ShowDateNotation #2016/6/29#
ShowDateNotation Date

の代わりに、

Call ShowDateNotation (#2016/6/29#)
Call ShowDateNotation (Date)

と記述することでも同じ結果が得られる。Callステートメントを使うときは、引数に ( ) を付ける必要があるので注意しよう。

参照渡しと値渡し

 プロシージャに引数を渡す場合、「参照渡し(call by reference)」と「値渡し(call by value)」という2つの方法がある。

 VBScriptにおける引数は、デフォルトでは参照渡しであり、変数の参照を引数として渡す。これはどういうことかというと、プロシージャ内で仮引数の値を変更した場合、実引数として渡した変数の値も変更されるということである。
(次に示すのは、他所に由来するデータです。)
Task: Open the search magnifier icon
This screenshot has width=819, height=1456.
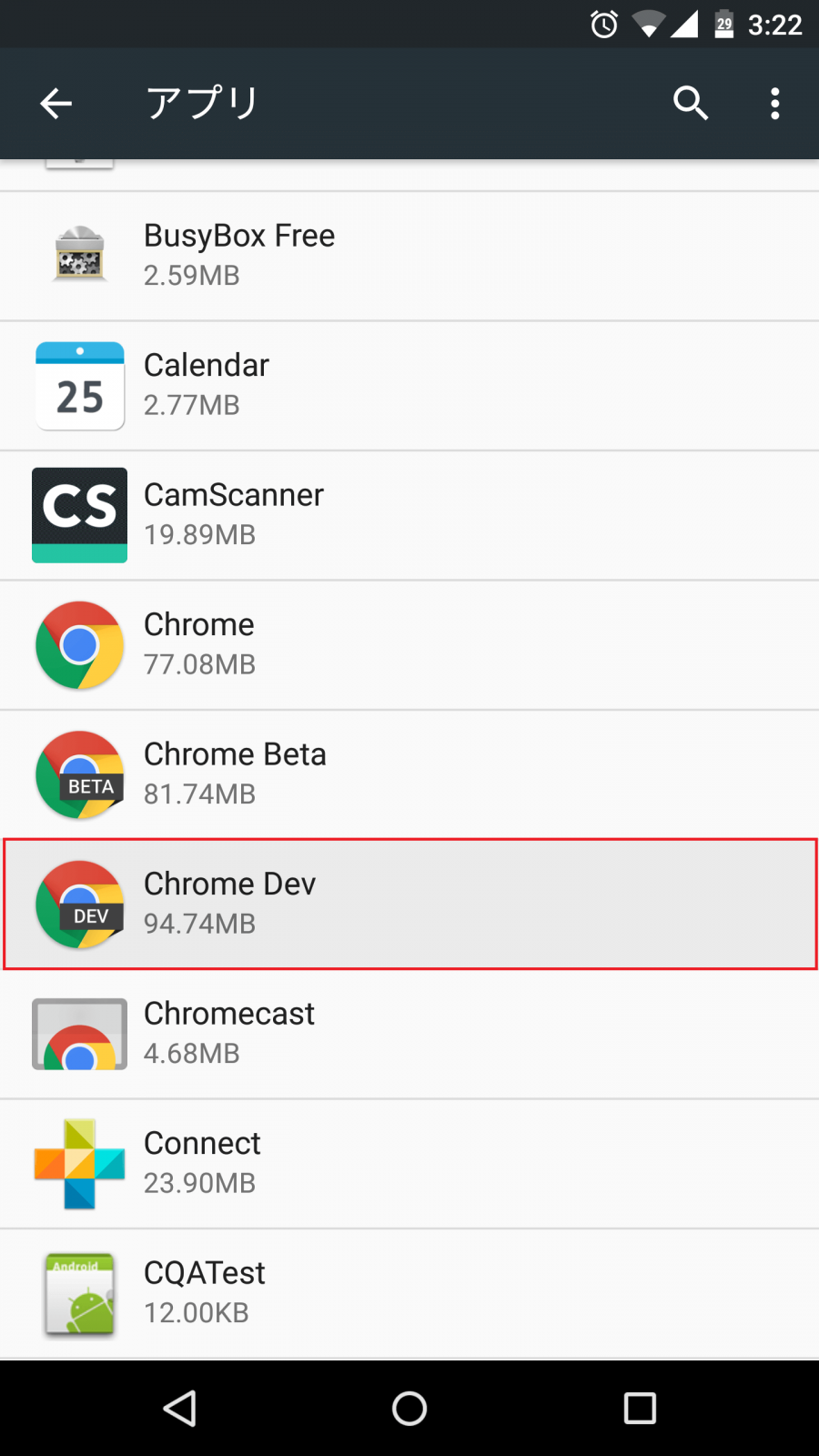Action: point(691,104)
次の例を見てもらいたい。

Option Explicit
Dim lngInitialNumber
lngInitialNumber = 5

Call ShowSquare(lngInitialNumber)
MsgBox "lngInitialNumber: " & lngInitialNumber

Sub ShowSquare(lngNumber)
        lngNumber = lngNumber * lngNumber
        MsgBox "自乗の値:" & lngNumber
End Sub

 これは、与えられた数値を自乗し、その結果を表示するという単純なサンプルだが、SubプロシージャShowSquare内で仮引数lngNumberにそのまま自乗の値を代入している。実引数は参照渡しされているので、lngInitialNumberの値は最初の5とは異なり、25となる。

 参照渡しに対し、値のコピーを引数に渡す、値渡しをさせるにはSubプロシージャを次のように記述する。

Sub ShowSquare(ByVal lngNumber)
        lngNumber = lngNumber * lngNumber
        MsgBox "自乗の値:" & lngNumber
End Sub

 このようにByValキーワードを用いることで実引数は値渡しされるので、lngInitialNumberの値は元の値から変化せず5となる。

 なお、VBScriptにおいては、ByVal(値渡しさせるためのキーワード)もしくはByRef(参照渡しさせるためのキーワード)を記述しない場合はByRefが省略されていると解釈される。

 また、後述するFunctionプロシージャでも参照渡しと値渡しの引数をそれぞれ渡すことができる。